Our political leadership must have access to the best-available scientific information. Without this information, they will be unable to reach wise decisions on how to respond to the problem of human-caused climate change.

The clearest, most complete assessment of the science is contained in the reports of the Intergovernmental Panel on Climate Change, in the Synthesis and Assessment Products of the U.S. Climate Change Science Program, and in the scientific assessments of the U.S. National Academy and the Science Academies of other nations. These assessments all underscore the reality of a “discernible human influence” on global climate.

As scientists, we must be free to contribute to such assessments. We must be free to follow the science wherever it leads us, without fear of interference when we “speak truth to power”.

Sadly, climate scientists now see and feel interference from political and economic interests. This interference is pervasive. Powerful forces are using a criminal act – the theft of over a thousand emails from the U.K.’s Climatic Research Unit – to advance their own agendas.

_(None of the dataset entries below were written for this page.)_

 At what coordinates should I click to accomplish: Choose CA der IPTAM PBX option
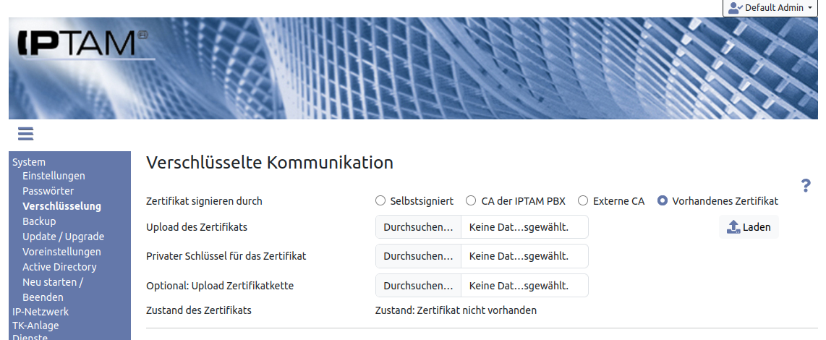(471, 201)
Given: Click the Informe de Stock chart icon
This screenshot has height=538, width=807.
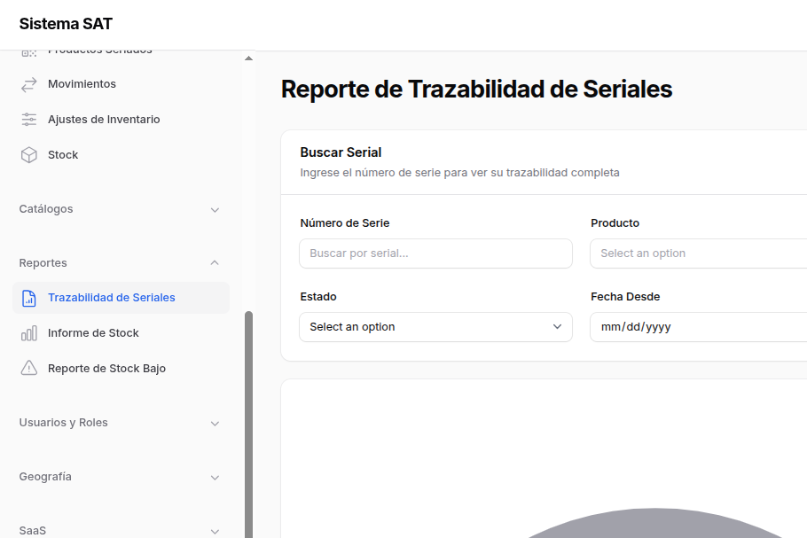Looking at the screenshot, I should pos(29,333).
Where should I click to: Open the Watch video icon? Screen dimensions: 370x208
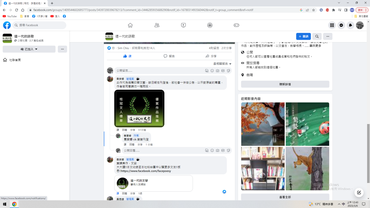pos(184,25)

These “forces of unreason” seek to constrain our ability to speak truth to power. They seek to skew and distort what we know about the nature and causes of climate change. Having failed to undermine climate science itself, they seek to destroy the reputations of individual climate scientists. They seek to destroy men like Phil Jones and Mike Mann, who have devoted their entire careers to the pursuit of scientific knowledge and understanding.

We must not let this stand.

We no longer have the luxury of remaining silent on these issues. We all have voices. We need to use them.


Benjamin D. Santer
John D. and Catherine T. MacArthur Fellow

San Ramon, California
December 14, 2009*
corniss chopper

Mountain climber
san jose, ca
Dec 18, 2009 - 07:29pm PT
Ben makes too many silly assumptions.